**Source extract**.
In 2014, prevalence of autism spectrum disorder varied among sites and by sex and race/ethnicity
MONDAY, April 30, 2018 (HealthDay News) — The prevalence of autism spectrum disorder (ASD) was estimated at 16.8 per 1,000 children aged 8 years in 2014, according to research published online April 27 in the U.S. Centers for Disease Control and Prevention’s Morbidity and Mortality Weekly Report.
Jon Baio, from the CDC in Atlanta, and colleagues estimated the prevalence of ASD among children aged 8 years whose parents or guardians were residents within 11 Autism and Developmental Disabilities Monitoring sites in the United States during 2014.
The researchers found that the overall prevalence of ASD was 16.8 per 1,000 children aged 8 years in 2014. Among sites, there was variation in overall ASD prevalence, from 13.1 to 29.3 per 1,000 children aged 8 years. There was also variation in ASD prevalence by sex and race/ethnicity. Compared with females, males were more than four times as likely to be identified with ASD. Compared with non-Hispanic black children, non-Hispanic white children had higher prevalence estimates; non-Hispanic black and white children were more likely to be identified with ASD than Hispanic children. Thirty-one percent of children with ASD were classified in the range of intellectual disability, while 25 were borderline and 44 percent had IQ scores in the range of average to above average.

Dataset entries
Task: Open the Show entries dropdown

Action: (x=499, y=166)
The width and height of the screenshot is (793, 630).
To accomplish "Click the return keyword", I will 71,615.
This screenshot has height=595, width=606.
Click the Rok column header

* * *

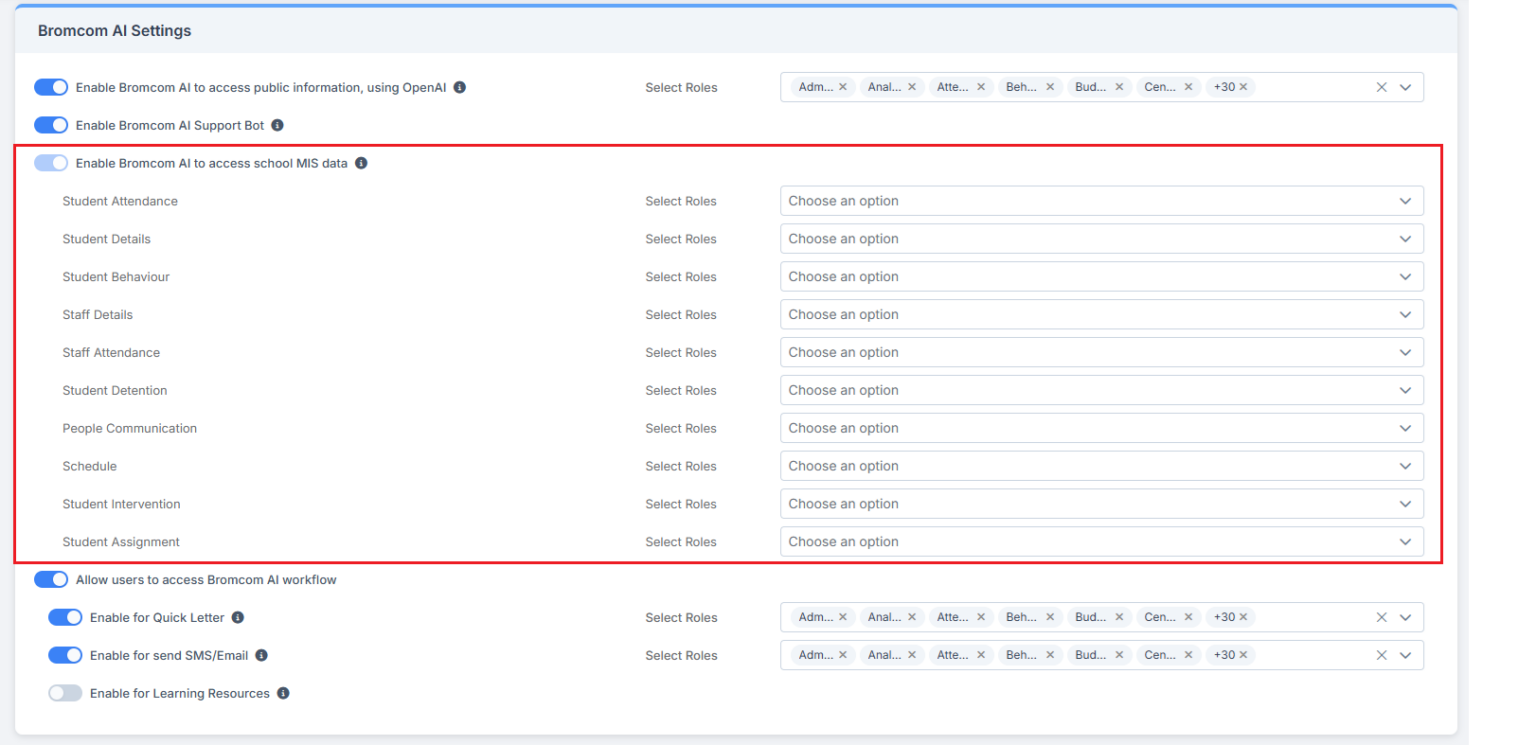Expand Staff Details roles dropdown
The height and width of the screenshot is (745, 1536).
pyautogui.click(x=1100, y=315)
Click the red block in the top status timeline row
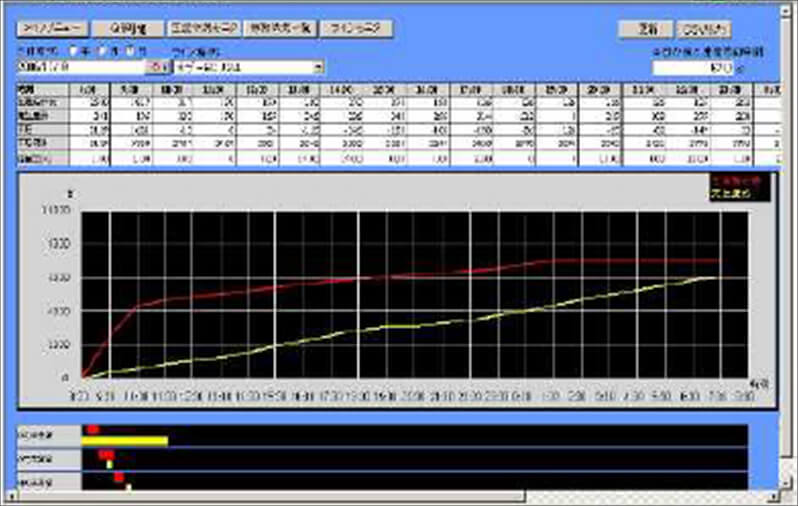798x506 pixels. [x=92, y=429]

==

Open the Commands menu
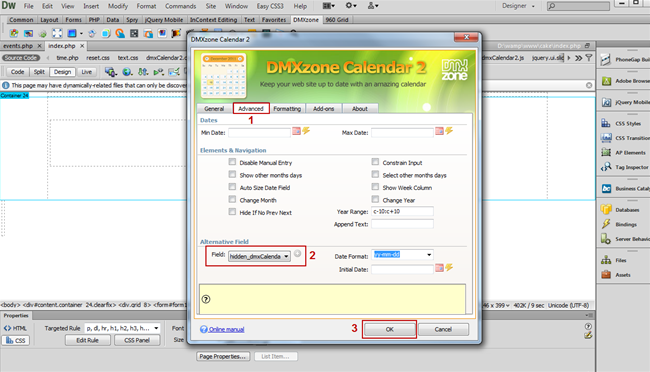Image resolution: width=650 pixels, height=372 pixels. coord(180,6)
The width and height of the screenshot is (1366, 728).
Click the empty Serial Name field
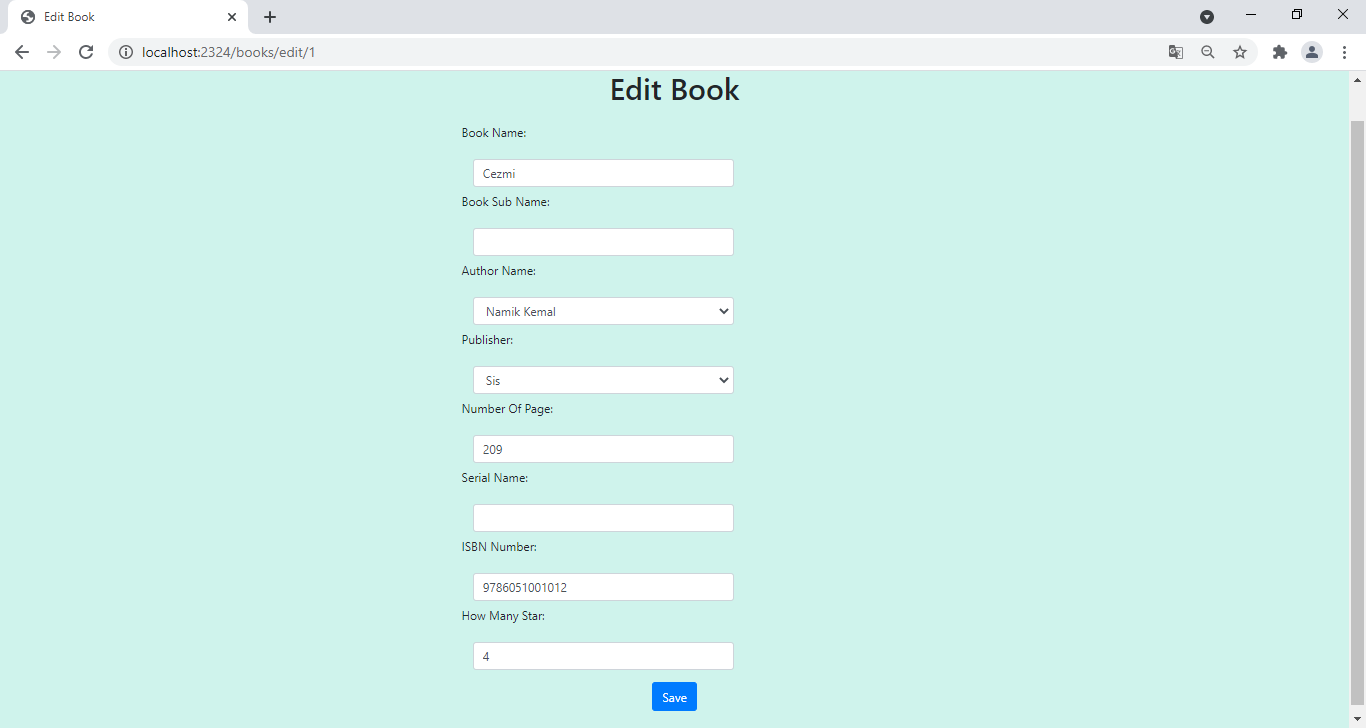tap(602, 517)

**Assignment 1**. Can you copy the autism prevalence article word for word, between "Jon Baio, from" and "States during 2014.", inclusive?
**Assignment 2**. How would the autism prevalence article go on after its last sentence? Write the continuation.

**Task response 1**.
Jon Baio, from the CDC in Atlanta, and colleagues estimated the prevalence of ASD among children aged 8 years whose parents or guardians were residents within 11 Autism and Developmental Disabilities Monitoring sites in the United States during 2014.

**Task response 2**.
“Autism prevalence among black and Hispanic children is approaching that of white children,” Stuart Shapira, M.D., Ph.D., associate director for science at the CDC’s National Center on Birth Defects and Developmental Disabilities, said in a statement. “The higher number of black and Hispanic children now being identified with autism could be due to more effective outreach in minority communities and increased efforts to have all children screened for autism so they can get the services they need.”